EXTRAIT
----------
LeFaso.net, l'actualité Burkinabé sur le net
Proverbe du Jour : “Soyez un repère de qualité. Certaines personnes ne sont pas habituées à un environnement où on s’attend à l’excellence.” Steve jobs

RD Congo : Le retour des vampires

Publié le vendredi 4 juin 2004 à 08h15min

PARTAGER :                          

Laurent Désiré Kabila

Le diable congolais est sorti de la bouteille. La ville de Bukavu,
localité située dans l’Est de la République démocratique du
Congo (RDC), limitrophe du Rwanda, est tombée aux mains de
soldats insurgés contre le gouvernement de Kinshasa. Les
insurgés sont constitués pour la plupart de Banyamulenges
(Tutsi congolais proches des Tutsi au pouvoir à Kigali et
peuplant l’Est de la RDC). Du coup, beaucoup d’observateurs
voient la main du Rwanda dans cette occupation, ce que
dément, comme il est de coutume, Kigali.

De toute façon, le régime de Paul Kagamé aura du mal à
convaincre la communauté internationale de son innocence
dans cette nouvelle crise au Congo. Cela d’autant plus que la
majorité des soldats dissidents appartiennent au RCD-Goma,
la principale faction rebelle dans la guerre qui a déchiré le
Congo pendant cinq ans (1998-2003).

Ces rebelles ont
toujours été soutenus par le Rwanda, même si aujourd’hui leur
chef, Jean Pierre Bemba, est l’un des quatre vice-présidents de
la RDC.
Si les généraux en poste à Kigali s’autorisent à soutenir
l’occupation d’une ville d’un pays souverain, c’est certainement
parce qu’ils s’abritent sous le parapluie d’une grande
puissance, en l’occurrence les Etats-Unis. Le Rwanda, de par
sa position stratégique au coeur de l’Afrique, fait partie des
alliés majeurs de Washington.

Et tant que Paul Kagamé
bénéficiera de la protection de la Maison Blanche, le Rwanda
continuera de jouer les trublions dans la région sans s’inquiéter
d’éventuelles mesures de représailles. Certes, le pays
traumatisé par le génocide de 1994 travaille à sécuriser sa
frontière avec la RDC où se sont réfugiés plusieurs
génocidaires Hutu, ceux-ci n’ayant jamais fait mystère de leur
volonté de reconquête du pouvoir.

Dans ces conditions, on peut
comprendre la position du Rwanda. Mais cela l’autorise-t-il à
déstabiliser un pays voisin souverain ?
----------
TRAVAIL À RÉALISER
a. Citez le passage de l'article sur la crise de Bukavu qui va de « Ces rebelles ont » à « majeurs de Washington. ».
b. Présentez en tableau Markdown, avec les colonnes « Numéro » et « Ligne d'enregistrement », les lignes des enregistrements allant de la ligne contenant « You are a computer-use agent. 940x540 pixels. » à la ligne contenant « Action: pyautogui.click(x=87, y=259) », sans les lignes vides.

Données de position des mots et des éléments
----------
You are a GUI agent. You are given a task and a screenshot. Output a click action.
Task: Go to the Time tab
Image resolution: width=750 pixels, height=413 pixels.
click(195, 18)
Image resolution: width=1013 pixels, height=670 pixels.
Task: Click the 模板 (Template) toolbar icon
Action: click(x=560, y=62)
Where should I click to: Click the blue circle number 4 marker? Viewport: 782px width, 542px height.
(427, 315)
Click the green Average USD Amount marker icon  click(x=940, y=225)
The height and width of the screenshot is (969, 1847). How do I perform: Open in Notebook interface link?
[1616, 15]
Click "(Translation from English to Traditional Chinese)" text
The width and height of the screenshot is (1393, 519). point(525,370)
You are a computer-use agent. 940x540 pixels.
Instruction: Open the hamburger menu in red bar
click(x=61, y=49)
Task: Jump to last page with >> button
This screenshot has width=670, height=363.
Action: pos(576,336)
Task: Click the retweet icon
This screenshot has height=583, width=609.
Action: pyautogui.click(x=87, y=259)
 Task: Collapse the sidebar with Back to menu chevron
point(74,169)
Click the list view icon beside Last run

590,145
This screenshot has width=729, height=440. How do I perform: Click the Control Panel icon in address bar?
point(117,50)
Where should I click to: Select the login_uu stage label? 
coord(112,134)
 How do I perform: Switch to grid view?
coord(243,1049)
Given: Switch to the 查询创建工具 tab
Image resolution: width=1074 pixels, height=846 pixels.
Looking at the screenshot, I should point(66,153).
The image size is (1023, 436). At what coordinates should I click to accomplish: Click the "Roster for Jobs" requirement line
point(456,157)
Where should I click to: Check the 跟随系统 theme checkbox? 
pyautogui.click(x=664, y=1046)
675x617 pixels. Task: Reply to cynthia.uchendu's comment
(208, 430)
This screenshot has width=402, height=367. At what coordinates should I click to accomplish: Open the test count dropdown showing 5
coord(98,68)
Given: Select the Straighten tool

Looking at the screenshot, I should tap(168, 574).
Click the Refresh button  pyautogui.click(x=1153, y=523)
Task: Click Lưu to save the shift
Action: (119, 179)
----------
CORRIGÉ DES EXERCICES
a.
Ces rebelles ont
toujours été soutenus par le Rwanda, même si aujourd’hui leur
chef, Jean Pierre Bemba, est l’un des quatre vice-présidents de
la RDC.
Si les généraux en poste à Kigali s’autorisent à soutenir
l’occupation d’une ville d’un pays souverain, c’est certainement
parce qu’ils s’abritent sous le parapluie d’une grande
puissance, en l’occurrence les Etats-Unis. Le Rwanda, de par
sa position stratégique au coeur de l’Afrique, fait partie des
alliés majeurs de Washington.

b.
| Numéro | Ligne d'enregistrement |
|---|---|
| 1 | You are a computer-use agent. 940x540 pixels. |
| 2 | Instruction: Open the hamburger menu in red bar |
| 3 | click(x=61, y=49) |
| 4 | Task: Jump to last page with >> button |
| 5 | This screenshot has width=670, height=363. |
| 6 | Action: pos(576,336) |
| 7 | Task: Click the retweet icon |
| 8 | This screenshot has height=583, width=609. |
| 9 | Action: pyautogui.click(x=87, y=259) |